The multidisciplinary team, led by Prof Fergal O'Brien, has developed TheraColl, a porous, collagen-based scaffold (that looks like a sponge) which is implanted into the bone defect to enhance bone regeneration. It does so by releasing two drugs from micro particles contained within the scaffold that both promote the growth of blood vessels and help repair the bone defect.
“The simultaneous delivery of both growth factors has a synergistic effect leading to an enhanced healing rate in a significantly shorter time,” O’Brien says. “The developing field of tissue engineering aims to regenerate damaged tissues by using cells from the patient combined with highly porous scaffolds that act as templates for tissue regeneration. These scaffolds overcome two problems related to bone tissue regeneration: they enhance blood vessel formation and they increase and accelerate the bone formation process.”

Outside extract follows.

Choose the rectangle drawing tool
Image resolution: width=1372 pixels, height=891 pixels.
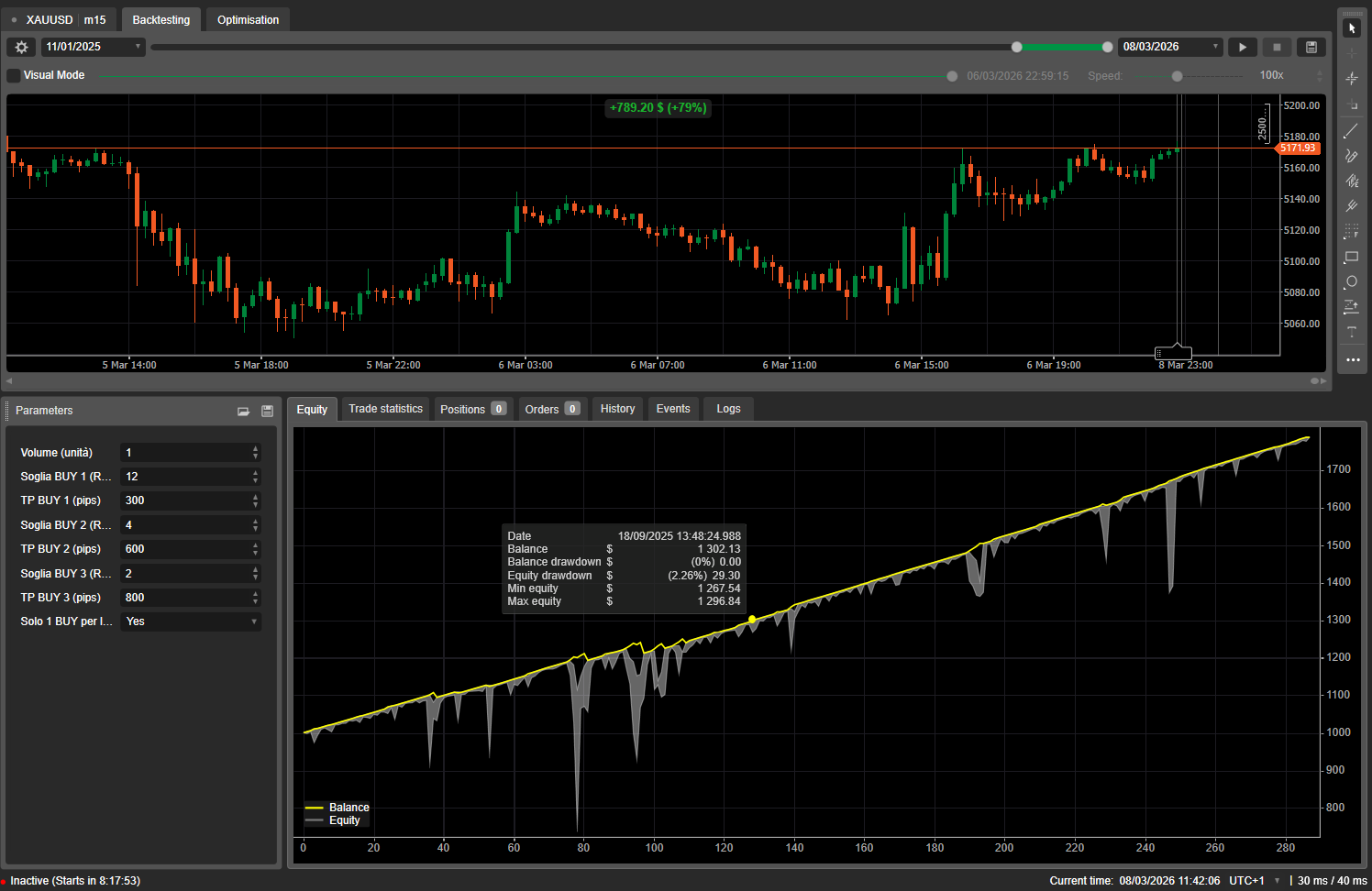click(1352, 258)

O'Brien, a former Fulbright Scholar, began in-depth research into this field 10 years ago following his return from the US where he had been working in the area of orthopaedic tissue engineering at Massachusetts Institute of Technology and Harvard Medical School. His initial funding came from Science Foundation Ireland.
The project to develop TheraColl into a commercially viable product began in 2008 and has cost approximately €400,000 to date. The project has been supported by Enterprise Ireland and the patent protected technology is now ready for sale. O'Brien says the most likely route to market is through licensing the technology.

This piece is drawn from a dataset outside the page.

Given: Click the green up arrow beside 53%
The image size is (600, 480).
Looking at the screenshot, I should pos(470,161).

While TheraColl is currently focused on bone problems O’Brien says the beauty of the scaffold platform is that it can be applied to the regeneration of other tissues. For example, it also has potential in the area of cartilage and cardiac repair.

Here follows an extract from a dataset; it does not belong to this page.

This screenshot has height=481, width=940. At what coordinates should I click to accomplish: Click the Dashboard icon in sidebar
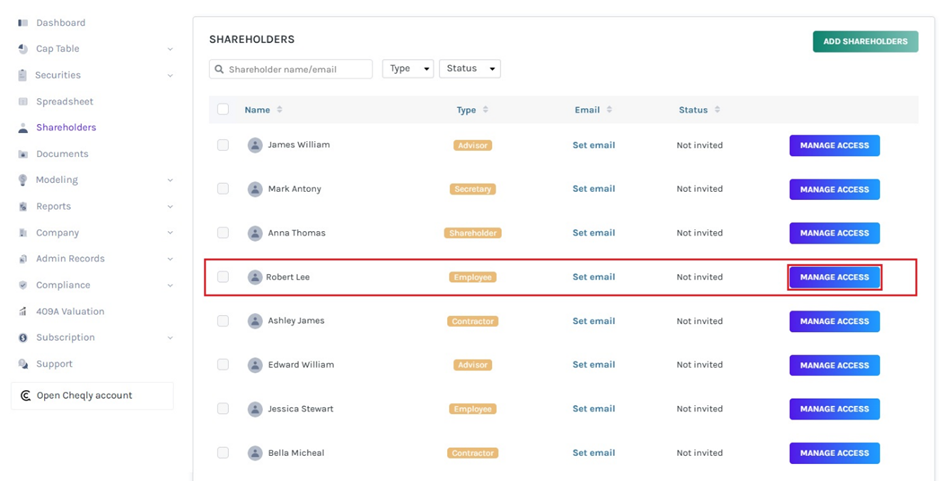click(x=23, y=23)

“Cartilage is very challenging because it has no vascular structure and no capacity to regenerate,” O’Brien says. “But we can use the scaffold to deliver any number of alternative growth factors depending on the situation. In the case of cartilage this would be of benefit to people with osteoarthritis. In a cardiac setting it could be used to regenerate damaged heart-wall tissue. We can tailor both the type of drugs to be used and the rate at which they are released. This technology draws on the expertise of a number of disciplines from bio-engineering, life sciences and pharmacy as well as surgeons who can tell us what they need in a clinical setting.”